帝人(内川哲茂社長)は、同社が開発した極細の繊維状炭素「PotenCia(ポテンシア)」を、独自の紙すき技術を用いてパラ系アラミド繊維「トワロン」と組み合わせることで、業界最薄クラスとなる厚さ50㍃㍍のガス拡散層(GDL)を開発した。これにより、市場拡大する燃料電池の小型化・高性能化への貢献を目指す。GDLは、燃料電池の内部に使用する部材で、水素や酸素を供給、電極の化学反応で生じた電子の集電、および生成水の排水などを担う。

同社では、長年培ってきた繊維加工技術を用いて、繊維長が長く高い結晶性を備えた極細の繊維状炭素であるポテンシアを開発、その特徴である導電性や熱伝導性などを生かすことのできる用途を探索してきた。そうした状況にあって、燃料電池の小型化や高性能化、低価格化のニーズの高まりに伴い期待される、燃料電池の使用部材であるGDLの薄型化やコストダウンに着目。従来のGDLには、導電性や耐久性を備えた炭素繊維シートが使用されているが、炭素繊維シートを用いることで生じる燃料電池内部の触媒層への傷つきや不均衡なガス拡散、電極の化学反応に伴う生成水の貯留といった問題が発生。それを防ぐ目的から、はっ水剤などを用いた微多孔構造のマイクロポーラス層(MPL)をGDLに付与することが一般的となっていた。

しかしながら、MPLを付与したGDLは、全体の厚みが増すことから、燃料電池の電力性能にかかわるガス拡散能力が低下するという課題が浮上。炭素繊維シートの製造に加えてMPLを付与する工程があることから、コストを下げることが困難となっていた。

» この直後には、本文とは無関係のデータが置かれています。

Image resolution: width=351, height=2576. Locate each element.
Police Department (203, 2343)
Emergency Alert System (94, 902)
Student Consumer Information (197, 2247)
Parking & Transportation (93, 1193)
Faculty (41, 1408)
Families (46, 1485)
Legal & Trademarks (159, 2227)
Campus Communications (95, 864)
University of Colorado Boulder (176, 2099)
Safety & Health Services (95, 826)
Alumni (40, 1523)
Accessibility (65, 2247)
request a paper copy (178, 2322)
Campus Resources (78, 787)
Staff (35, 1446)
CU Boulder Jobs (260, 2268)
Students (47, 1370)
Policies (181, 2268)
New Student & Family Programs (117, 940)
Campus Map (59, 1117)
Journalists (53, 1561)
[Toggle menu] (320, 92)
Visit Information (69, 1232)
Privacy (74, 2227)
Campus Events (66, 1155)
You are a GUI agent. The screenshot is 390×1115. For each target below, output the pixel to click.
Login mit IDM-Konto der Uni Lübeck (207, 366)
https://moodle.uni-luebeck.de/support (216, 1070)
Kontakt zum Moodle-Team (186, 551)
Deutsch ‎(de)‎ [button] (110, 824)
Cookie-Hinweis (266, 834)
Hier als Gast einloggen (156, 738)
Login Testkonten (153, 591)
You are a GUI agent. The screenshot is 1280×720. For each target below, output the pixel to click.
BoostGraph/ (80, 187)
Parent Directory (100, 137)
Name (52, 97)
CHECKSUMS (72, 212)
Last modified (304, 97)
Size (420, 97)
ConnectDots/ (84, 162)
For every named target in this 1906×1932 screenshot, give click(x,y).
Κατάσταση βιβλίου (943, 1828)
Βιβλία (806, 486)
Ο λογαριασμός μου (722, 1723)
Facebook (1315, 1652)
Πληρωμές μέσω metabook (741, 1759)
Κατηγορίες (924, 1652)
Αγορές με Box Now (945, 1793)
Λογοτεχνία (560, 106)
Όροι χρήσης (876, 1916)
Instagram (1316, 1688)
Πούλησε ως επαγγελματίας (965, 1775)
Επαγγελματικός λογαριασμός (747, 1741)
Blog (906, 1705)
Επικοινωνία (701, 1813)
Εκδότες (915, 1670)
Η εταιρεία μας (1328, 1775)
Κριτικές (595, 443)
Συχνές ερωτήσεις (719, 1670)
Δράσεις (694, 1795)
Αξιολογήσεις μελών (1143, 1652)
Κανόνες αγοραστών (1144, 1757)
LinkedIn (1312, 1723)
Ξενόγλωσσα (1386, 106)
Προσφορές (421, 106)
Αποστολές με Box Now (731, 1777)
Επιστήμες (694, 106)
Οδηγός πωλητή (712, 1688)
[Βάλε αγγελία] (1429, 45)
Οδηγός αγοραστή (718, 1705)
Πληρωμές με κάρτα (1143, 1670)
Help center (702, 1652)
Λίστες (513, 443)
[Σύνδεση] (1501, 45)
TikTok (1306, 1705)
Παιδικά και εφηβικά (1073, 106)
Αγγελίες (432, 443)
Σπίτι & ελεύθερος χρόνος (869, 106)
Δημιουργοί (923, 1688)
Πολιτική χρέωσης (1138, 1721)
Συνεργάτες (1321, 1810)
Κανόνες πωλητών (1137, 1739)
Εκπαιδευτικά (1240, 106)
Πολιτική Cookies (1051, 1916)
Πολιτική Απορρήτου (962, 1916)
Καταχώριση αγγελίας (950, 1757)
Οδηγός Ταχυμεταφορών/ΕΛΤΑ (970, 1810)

同社では、こうしたGDLが抱える課題の解決にポテンシアとトワロンが活用できると考え、新たなGDLの開発を推進。今回開発したGDLは、同社が特許を持つ紙すき技術を用いて、ポテンシアとトワロンを少ない製造工程で組み合わせた微多孔構造のGDLとなっている。このGDLは、ポテンシアを使用していることで導電性に優れ、ポテンシア特有の柔軟性により燃料電池内部の触媒層を傷付けない。トワロンを使用したことにより、GDLの耐久性を維持しながら、はっ水加工が落ちづらい特徴が備わることで、はっ水性でも優位性を発揮する。これによってMPLを付与することが不要となり、厚さ50㍃㍍のGDLを実現。これは、一般的なGDLの約半分以下の薄さで、業界最薄クラスとなる。製造工程の短縮化と、大幅な薄型化に伴う使用原材料の削減により、製造コストや環境負荷の低減に貢献する。

同社では今後、今回開発したGDLのガス拡散性や導電性など、燃料電池の性能向上に欠かせない項目の検証を進め、製造工程の短縮や使用する原材料の削減に伴う環境負荷低減への貢献度についても検証を進めていく。今回開発した新たなGDLの提供に留まることなく、燃料電池の小型化や高機能化を目指す企業とともに、GDLを用いた新たな電極膜などの共同開発を目指していく。同社では、今回の開発を契機として、燃料電池関連製品の開発をさらに強化、革新的な高性能材料とソリューションを提供することなどによって、長期ビジョンとして掲げる〝未来の社会を支える会社〟を目指していく。

帝人グループでは、3月15日から17日まで東京都江東区の東京ビッグサイトで開催されている「第19回FC EXPO国際 水素・燃料電池展」に、今回開発したGDLを展示している。